Every chapter in Acts is a keeper, but none are more fascinating than chapter 19 for a variety of reasons.
CAUTION: The first lesson we encounter right off the bat is not to construct a doctrine or our theology on an isolated event, no matter how intriguing we find it.
In Ephesus, Paul encounters some disciples of John the Baptist who have had no teachings since the death of that wonderful servant. They’ve not heard of Jesus and know nothing of the Holy Spirit and Pentecost. So, Paul teaches them, then baptizes them “in the name of Jesus.”
I’ve known for religious groups to build an entire interpretation of how the Holy Spirit comes and works just on this story. Not a safe thing to do. In fact, most commentators on Acts will point out that, just as Jesus said in John 3 the Holy Spirit moves like the wind — you do not know where it came from or where it will go from here, but you simply see the effects at the moment — the Lord works in various ways and uses various methodologies throughout Acts.
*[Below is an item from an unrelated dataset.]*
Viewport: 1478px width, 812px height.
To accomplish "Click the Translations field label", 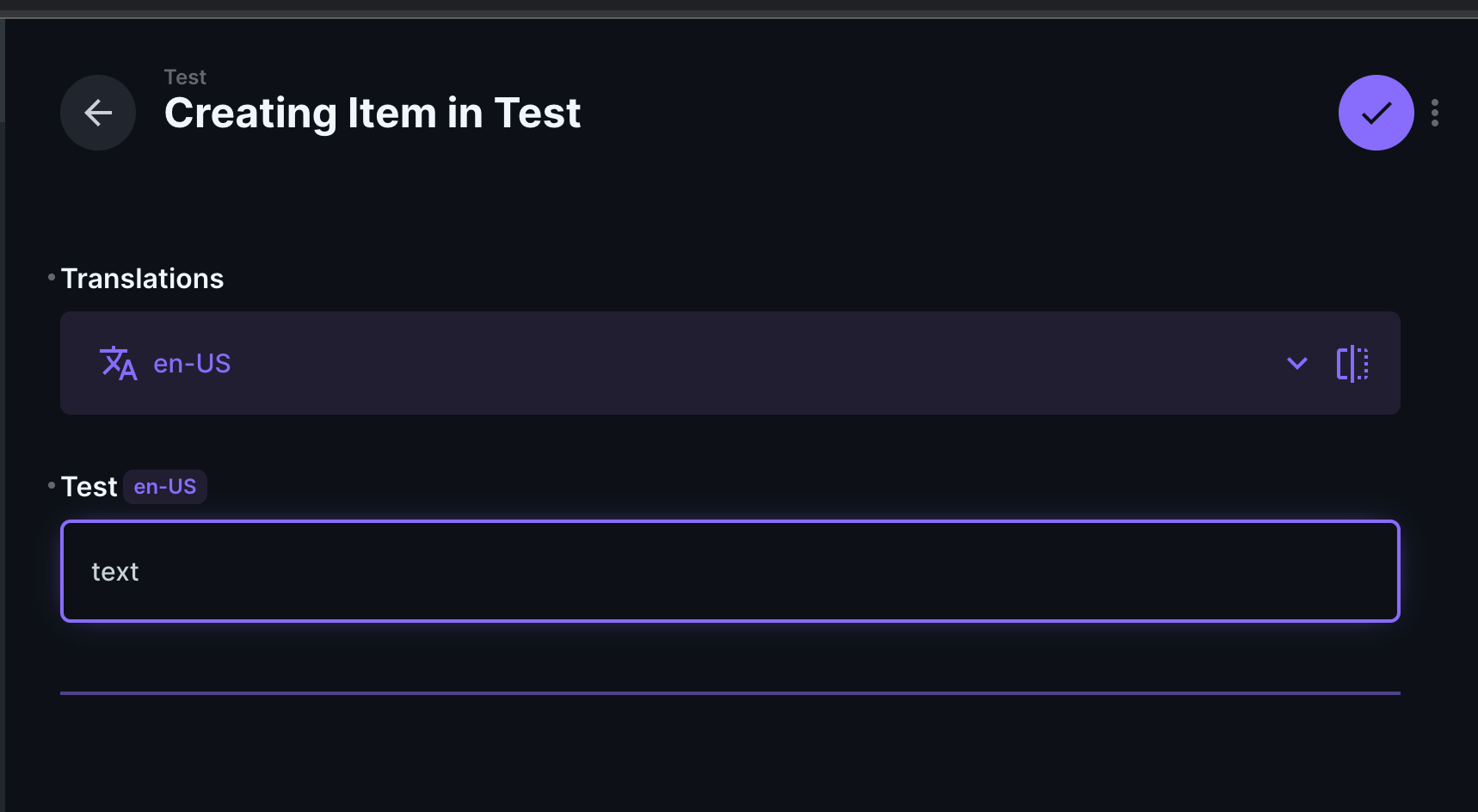I will pyautogui.click(x=143, y=279).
A little later (19:11-12), we see people healed by handkerchiefs taken from Paul’s body. Take that verse out of the Bible and half the evangelists on television would go out of business.
FUNNY: The little story in Acts 19:11-16 may be the funniest thing in the New Testament. Granted, the Bible was not given as a comedy routine and anyone reading it seeking humorous material are pursuing a fool’s quest, but it does have its moments.
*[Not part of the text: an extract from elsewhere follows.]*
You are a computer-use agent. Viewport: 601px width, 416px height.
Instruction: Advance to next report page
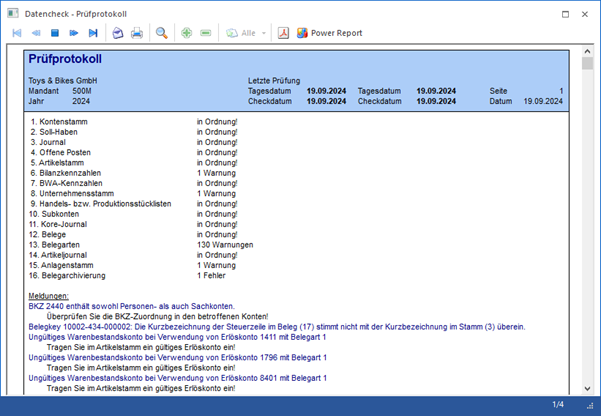pos(74,33)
Paul has been mightily used of the Lord in Ephesus for miracles of exorcism and healings. Seven sons of a Jewish priest named Sceva watched him and decided they could do that. They found a demon-possessed person — apparently they were plentiful — and gathered around him. One said, “I know how to do this. I’ve seen that Paul fellow work.” As they all laid hands on the poor fellow, the leader of the seven sons intoned, “We command you in the name of Jesus whom Paul preaches to come out of this man.”
The demon inside the man said, “Jesus I know and Paul I know, but who are you?”